Con frecuencia los medios nos recuerdan los 6.500 obreros fallecidos en las obras de los estadios del Mundial de Qatar 2022, según desveló The Guardian en febrero de 2021. Una cifra escandalosa que contrasta con los dos trabajadores muertos en las obras del Mundial de Sudáfrica 2010 o las diez personas que perdieron la vida en la construcción de los estadios para Brasil 2014. Es decir, teniendo en cuenta que las obras de los estadios cataríes han durado más de una década —desde la adjudicación de la Copa del Mundo a Catar en diciembre de 2010—, la media de muertos es de 12 a la semana, siempre según el tabloide británico.
Sin embargo, la FIFA y el comité organizador de Qatar 2022 aseguran que el número de muertos es de… ¡tres! «Se han registrado tres accidentes mortales relacionados con el trabajo y 37 muertes no relacionadas con el trabajo», ha defendido Nasser Al-Khater, director ejecutivo (CEO) de Qatar 2022, que acusa a la prensa internacional de utilizar esa cifra de 6.500 muertos con el fin de “crear negatividad” contra su país.

§ **Datos proporcionados**
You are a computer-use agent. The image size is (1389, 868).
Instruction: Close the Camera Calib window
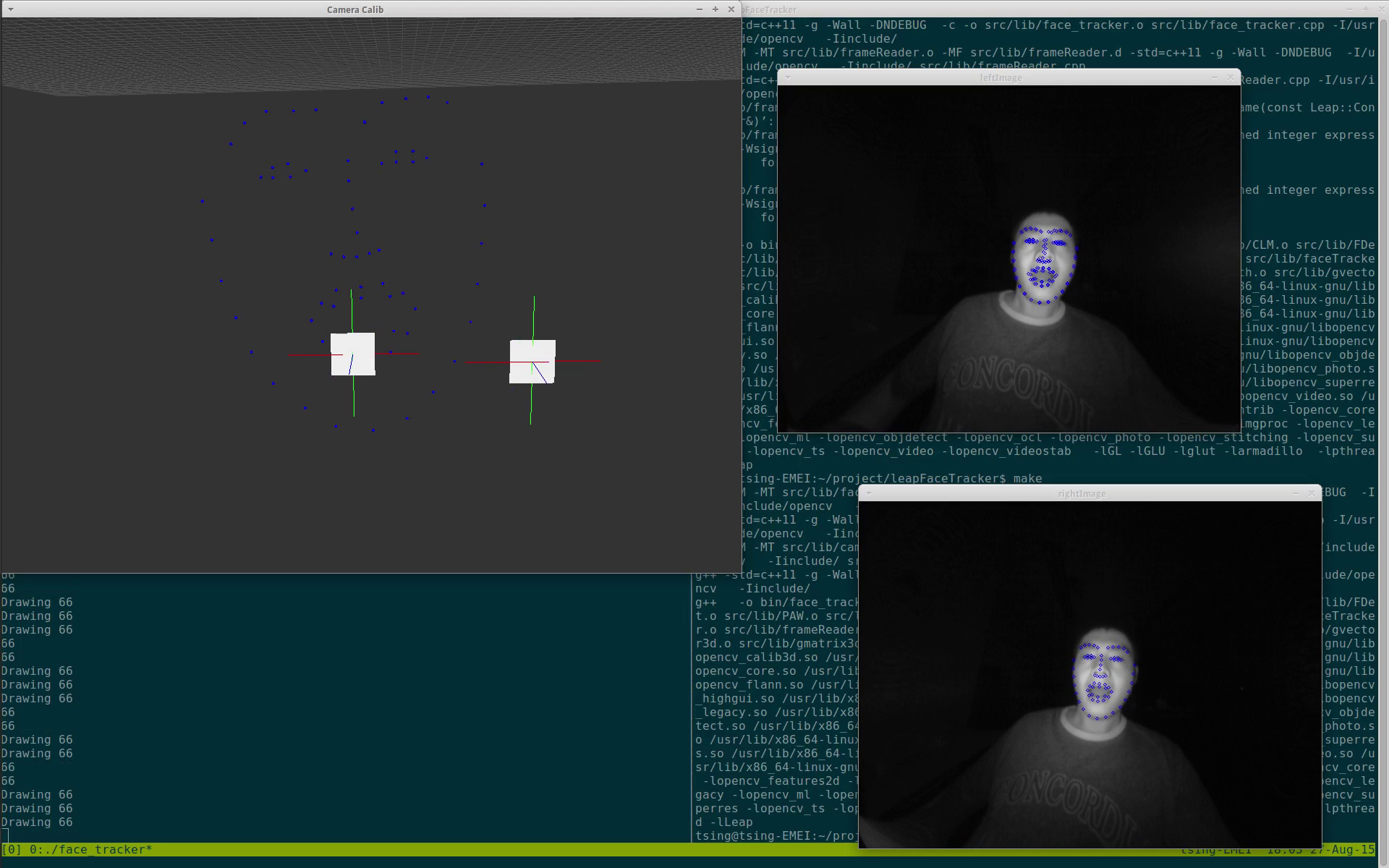(x=731, y=9)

§ **Enunciado**
Transcribe sin cambios el pasaje del texto sobre los obreros fallecidos en las obras del Mundial de Qatar 2022 que va desde "Sin embargo, la" hasta "contra su país.", ambos incluidos.

§ **Resultado final**
Sin embargo, la FIFA y el comité organizador de Qatar 2022 aseguran que el número de muertos es de… ¡tres! «Se han registrado tres accidentes mortales relacionados con el trabajo y 37 muertes no relacionadas con el trabajo», ha defendido Nasser Al-Khater, director ejecutivo (CEO) de Qatar 2022, que acusa a la prensa internacional de utilizar esa cifra de 6.500 muertos con el fin de “crear negatividad” contra su país.